[TASK BRIEF]:
In the entries below, find every line with "screenshot" and copy it.

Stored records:

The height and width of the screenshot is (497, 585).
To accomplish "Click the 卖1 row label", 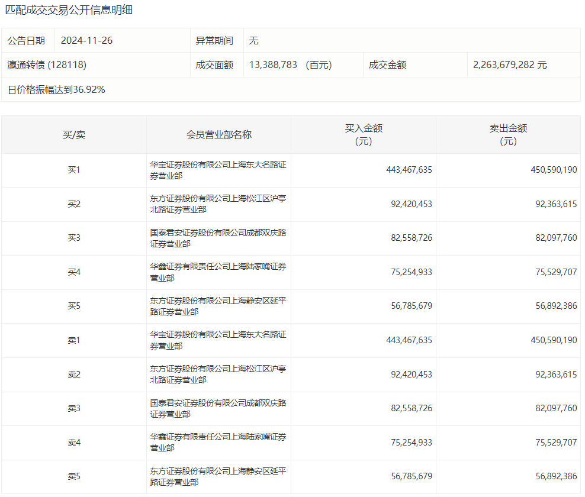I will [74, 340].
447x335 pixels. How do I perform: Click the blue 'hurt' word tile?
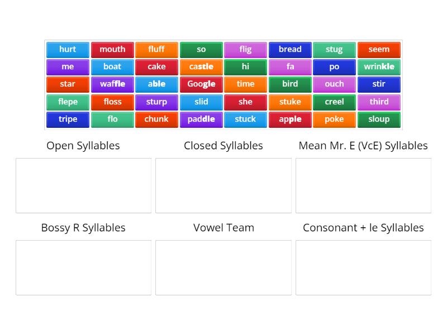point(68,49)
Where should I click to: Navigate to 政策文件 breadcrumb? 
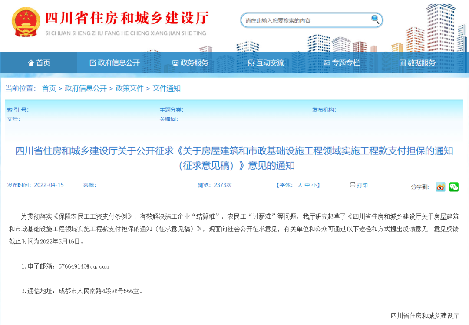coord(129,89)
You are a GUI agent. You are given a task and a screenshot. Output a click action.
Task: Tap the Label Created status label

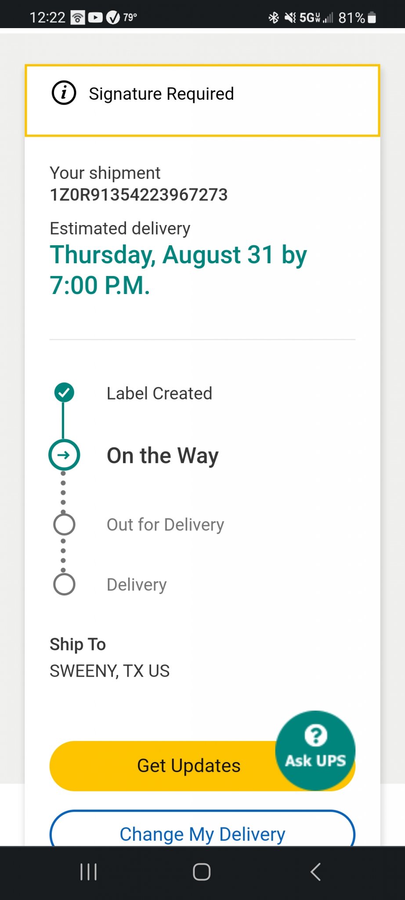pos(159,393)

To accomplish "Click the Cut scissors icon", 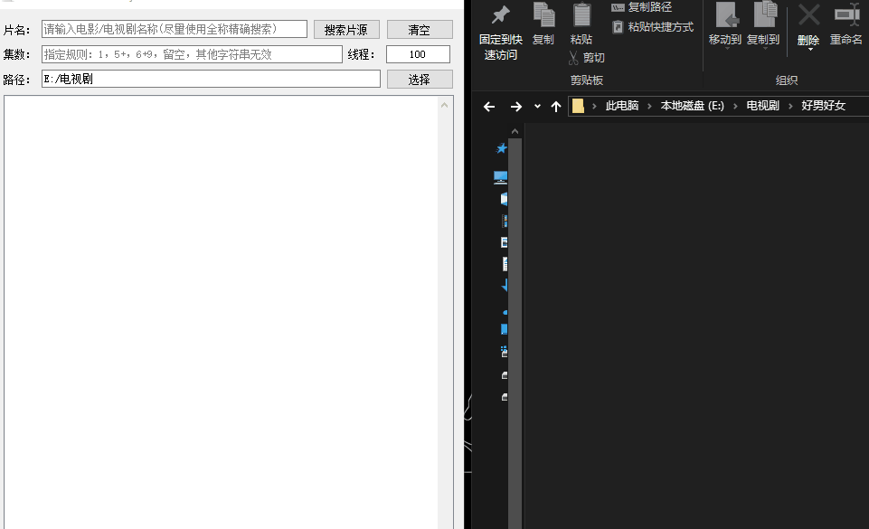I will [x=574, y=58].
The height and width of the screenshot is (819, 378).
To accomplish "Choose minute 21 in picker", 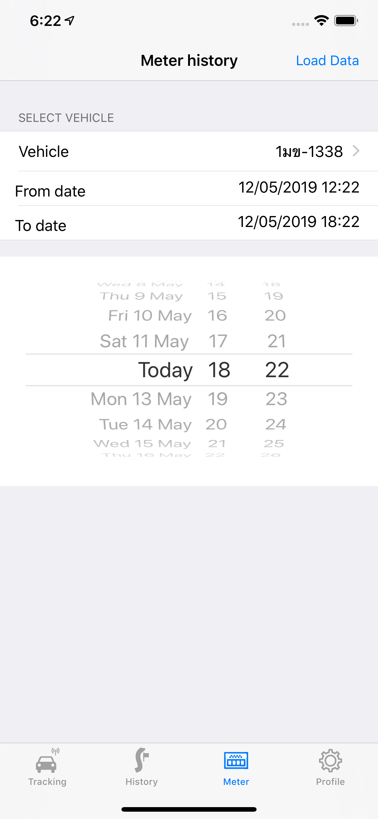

[ANSWER]:
The height and width of the screenshot is (497, 585).
You are a GUI agent. You are given a task and a screenshot. Output a click action.
The height and width of the screenshot is (819, 378).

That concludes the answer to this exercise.